For most, the game is the prize of the night, and even non-die-hard sports fans enjoy the thrill of the stakes at hand. I am in this group of people, but I am not just there for the game. Alongside millions of Americans, the advertisements are what pull me in each year. A single 30-second ad goes for millions of dollars every year. The companies that make these risks cannot blow this opportunity, and because of this, we as people have gotten some of the greatest and most creative commercials ever out of this game. With all of this being said, as these billion-dollar companies pump out more and more AI-generated content and nuance into our lives, what went down on February 8th represented everything wrong with the direction this AI craze is heading.
As commercials were cutting in and out during the timeouts or brief breaks during the Super Bowl LV showdown between the Seattle Seahawks and New England Patriots, I felt like I kept seeing the same slop on the screen over and over again. According to a New York Times article, “A.I. Blitzes The Big Game” out of the 66 commercials run during the game, 15 of those spots were run by an AI company or featured some sort of AI generation involved.
The most disturbing AI-themed commercial was one from the Ring Doorbell company, who are famous for cameras that connect to your iPhone to monitor your home. In their big splash of a commercial, a family loses their dog and the family activates the new “search party” feature on the app. Although the family found their dog using this feature, it revealed that when activated, the ring uses AI to log in to all of the ring cameras in your neighborhood and scan for the dog. This illustrates not only a huge invasion of privacy, but it seems like a complete waste of time. People, thankfully, did not seem to be pleased with the announcement, and Amazon, which owns Ring, canceled its partnership with the camera company involved. But this alone shows that these companies will go to no limits to gather our data and information, as well as invade our privacy for the sake of making more money.
Besides the monetary benefits of some of the changes these companies will make, CEOs like Sam Altman have no shame in making people feel obligated to let AI take control of their mind’s capabilities.
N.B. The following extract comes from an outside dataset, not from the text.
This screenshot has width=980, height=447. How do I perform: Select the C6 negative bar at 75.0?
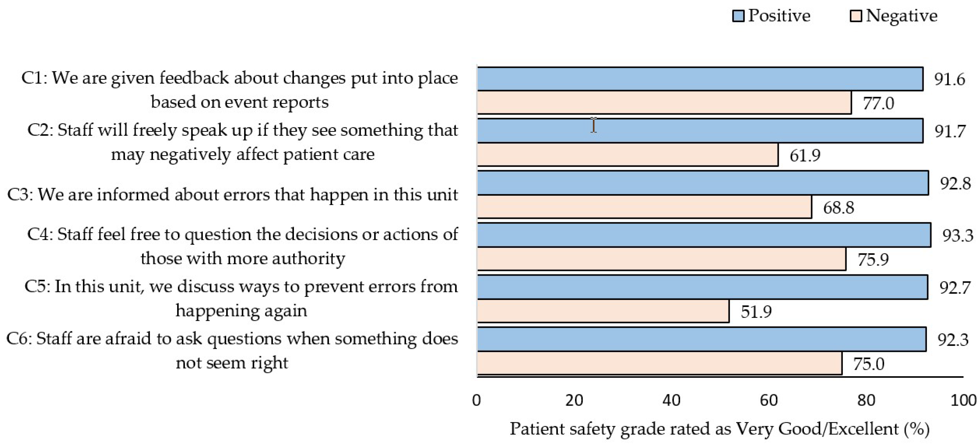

Creativity and problem-solving are the reasons AI is where it’s at today, so why do they feel the need to promote slop and have AI do things such as plan your road trip for you, or give answers to your homework? AI is meant to be used to assist, not do. Most people see this, but rich investors and billionaires who don’t even do their own dishes anymore think it’s cool that you can make a painting of an elephant walk two feet. However, the worst commercial of the night by far was a company promoting an AI system that can complete spreadsheets and such for you, so you can “take the work day off.” Is this where we’re going? Is no one doing anything?
Look, I am not against AI and what it could do for people. But, with technology being such a big part of the world, promoting AI as something that replaces human activity altogether is garbage. At least the halftime show was fun.